4. Résultats et discussion

4.1 Rendement de fabrication et perte de masse (burn off)

Les rendements d’activation thermochimique des biochars fabriqués sont situés dans la gamme 59,6-26,5 % (Tableau 2). Ces rendements indiquent que la décomposition du précurseur est très importante suite à l’augmentation du rapport d’imprégnation en acide phosphorique (Xp). La diminution du rendement de 59,6 % (40,4 % par burn off) à 26,5 % (73,5 % par burn off) avec l’augmentation du rapport d’imprégnation de 30 à 150 % est attribuée à l’augmentation de la combustion du carbone par l’excès de H3PO4 qui conduit à un élargissement des micropores en mésopores.
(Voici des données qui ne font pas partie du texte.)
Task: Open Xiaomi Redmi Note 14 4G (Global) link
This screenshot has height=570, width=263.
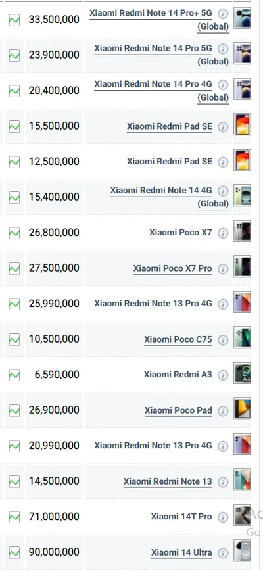Action: pos(170,197)
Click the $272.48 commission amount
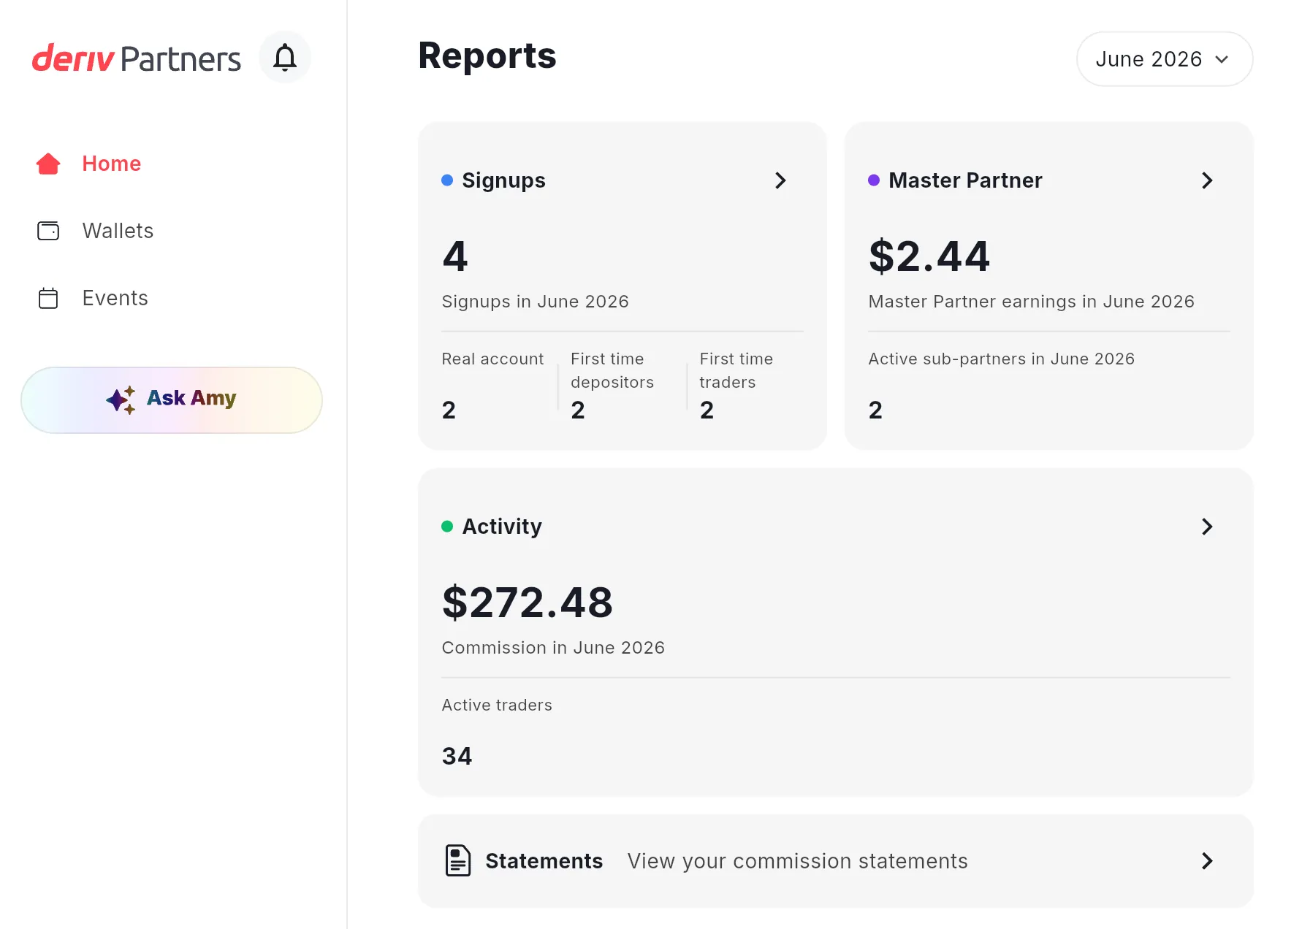Screen dimensions: 1302x929 tap(528, 603)
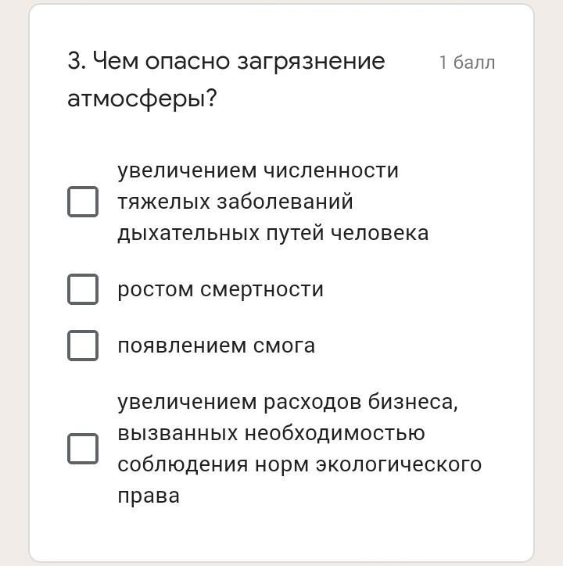Click the word 'права' in last option
This screenshot has width=563, height=566.
(x=149, y=496)
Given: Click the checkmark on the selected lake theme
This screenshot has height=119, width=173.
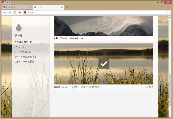Looking at the screenshot, I should point(103,64).
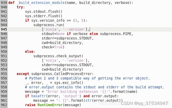Screen dimensions: 172x108
Task: Click line number 939 in the gutter
Action: [x=4, y=3]
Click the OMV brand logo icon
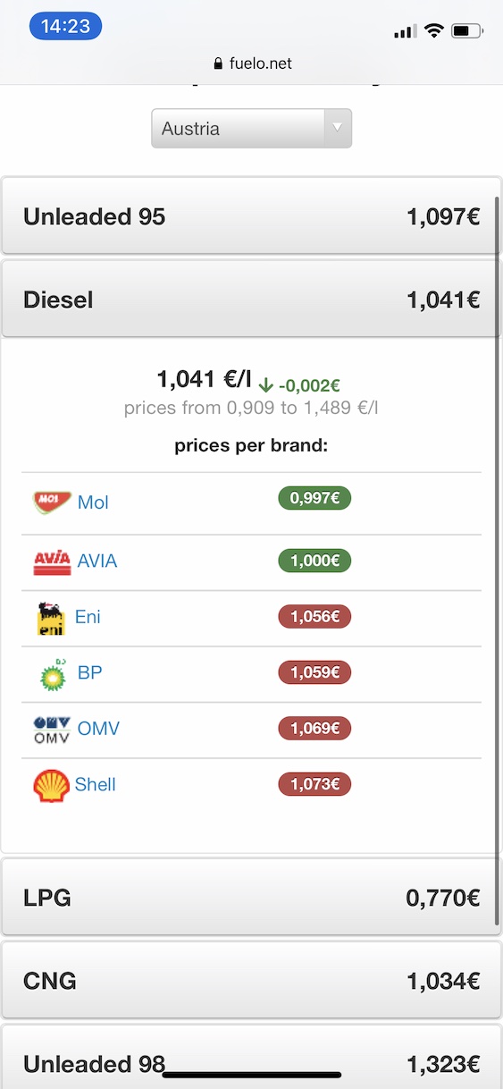The width and height of the screenshot is (503, 1089). [52, 730]
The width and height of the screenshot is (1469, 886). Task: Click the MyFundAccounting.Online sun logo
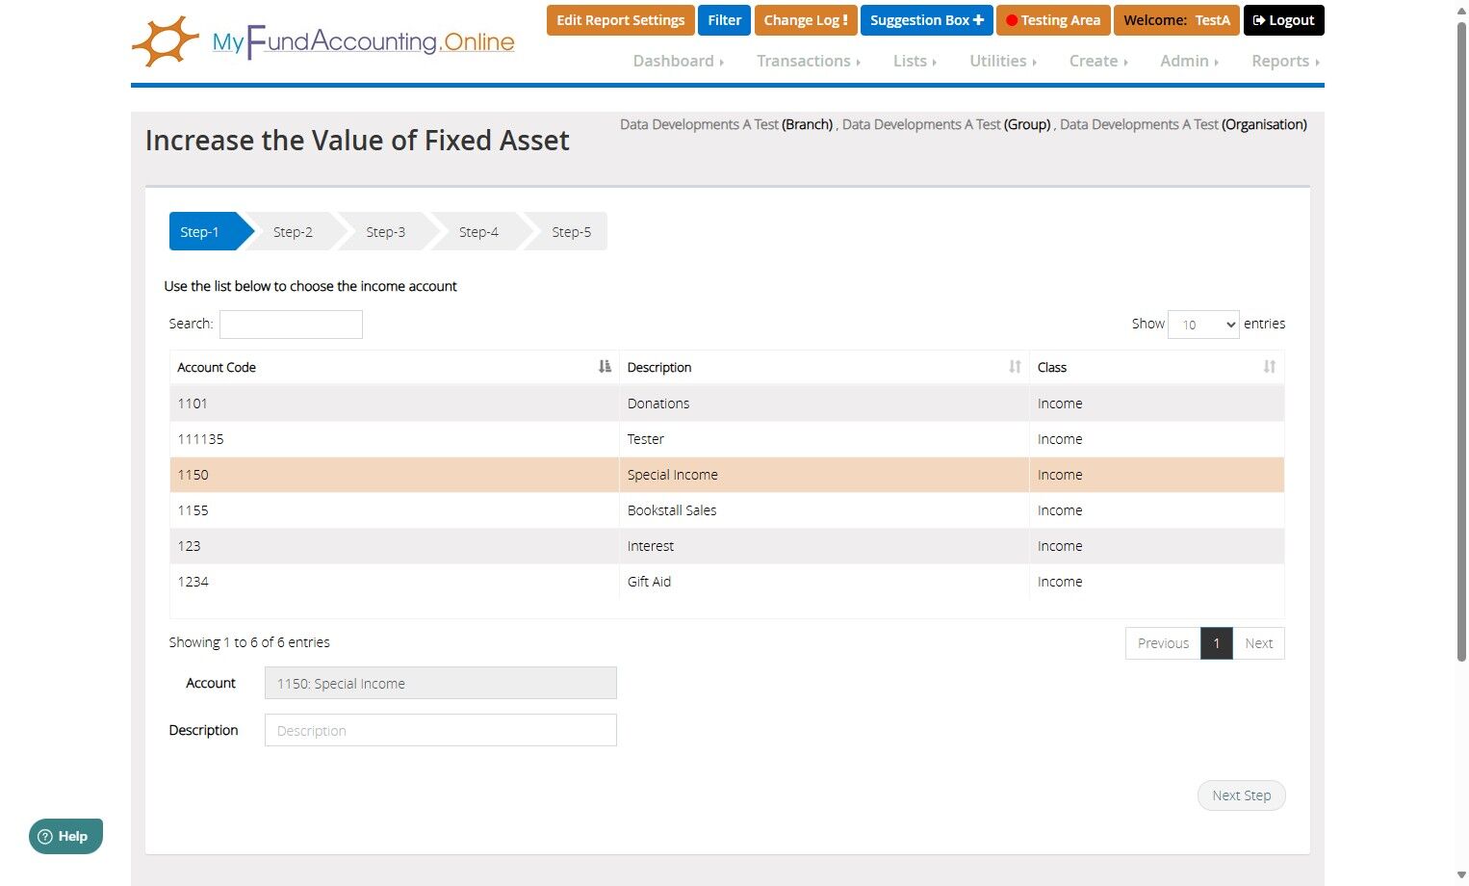(x=165, y=41)
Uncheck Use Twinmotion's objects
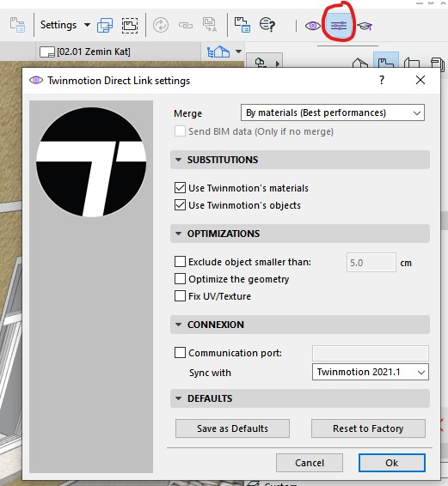The height and width of the screenshot is (486, 448). click(x=180, y=205)
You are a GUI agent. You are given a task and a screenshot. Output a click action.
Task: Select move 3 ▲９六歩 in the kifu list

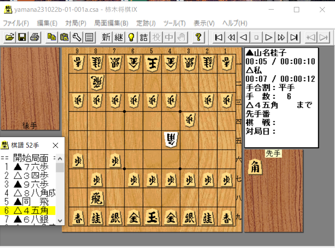[28, 184]
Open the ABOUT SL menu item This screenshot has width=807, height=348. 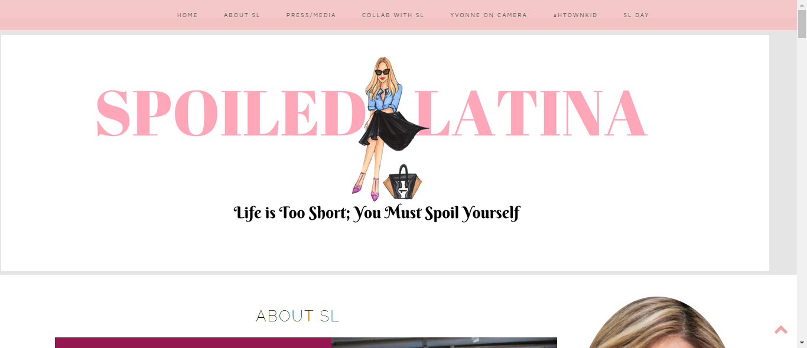(x=242, y=15)
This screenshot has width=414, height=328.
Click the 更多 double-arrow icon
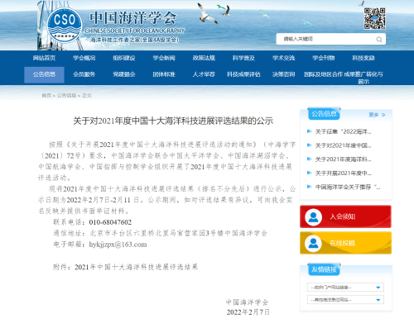(383, 115)
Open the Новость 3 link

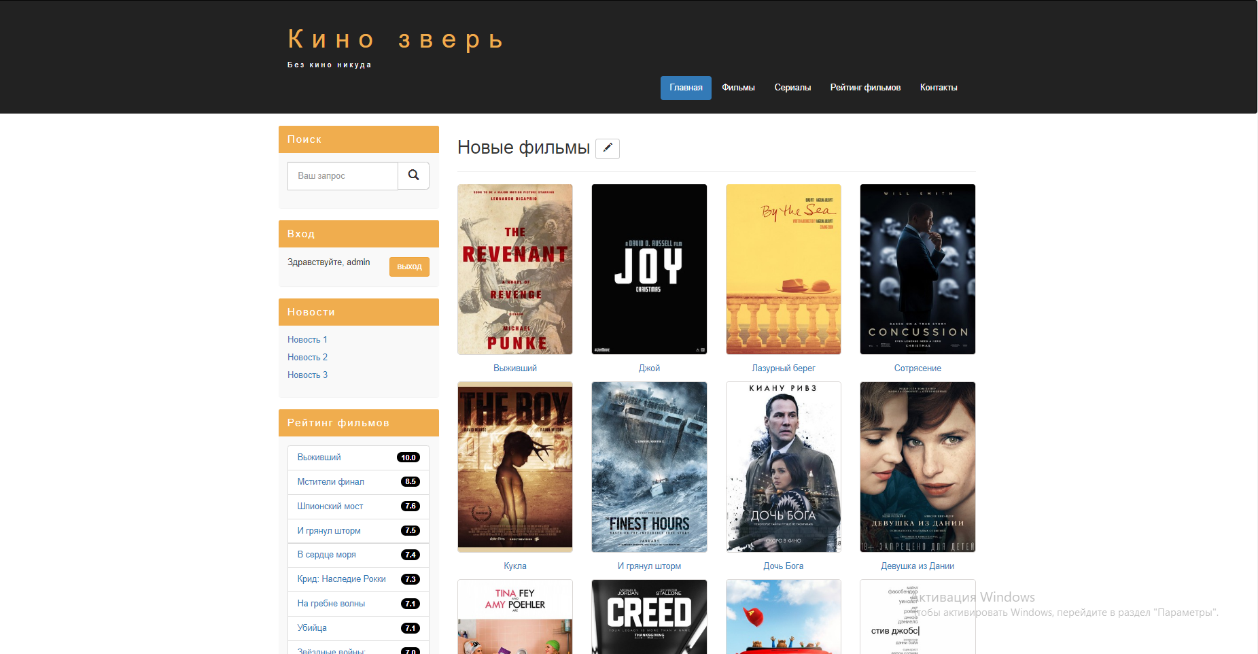point(307,375)
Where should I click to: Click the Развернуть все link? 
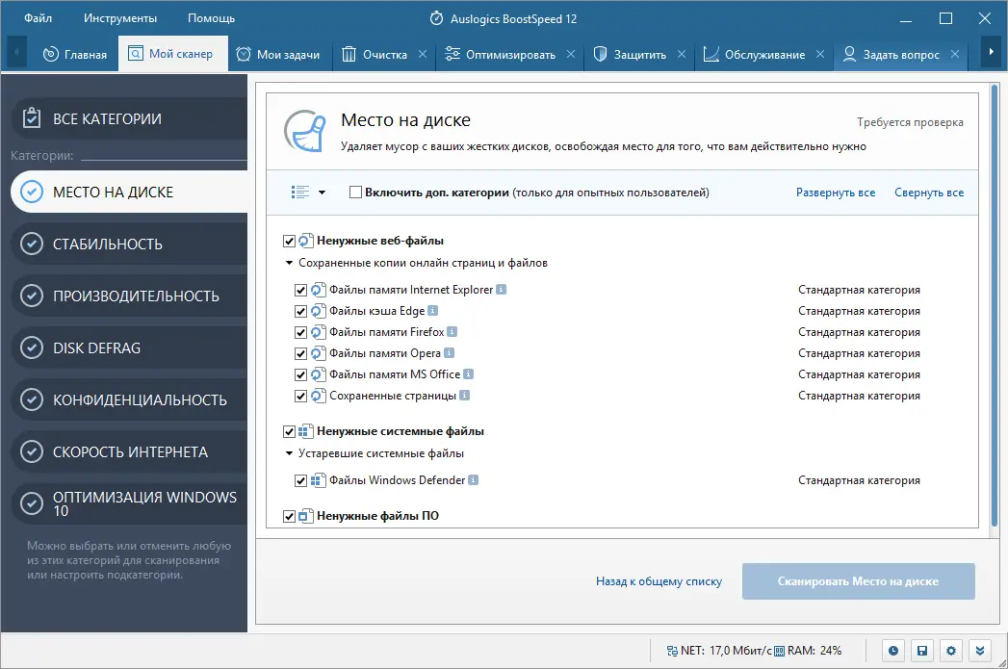835,193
La surface des matériaux déterminée par adsorption de BM (SBM) augmente avec l’augmentation du burn off (SBM est une fonction croissante de la perte de masse) (Figure 3).

Tableau 2

Rendement de fabrication et perte de masse (burn off) de l’activation chimique des biochars (CAPs) en fonction du rapport d’imprégnation en acide phosphorique (Xp)

Production yield and mass loss (burn off) of the chemical activation of the biochars (PACs) versus the phosphoric acid impregnation ratio (Xp)

Rendement de fabrication et perte de masse (burn off) de l’activation chimique des biochars (CAPs) en fonction du rapport d’imprégnation en acide phosphorique (Xp)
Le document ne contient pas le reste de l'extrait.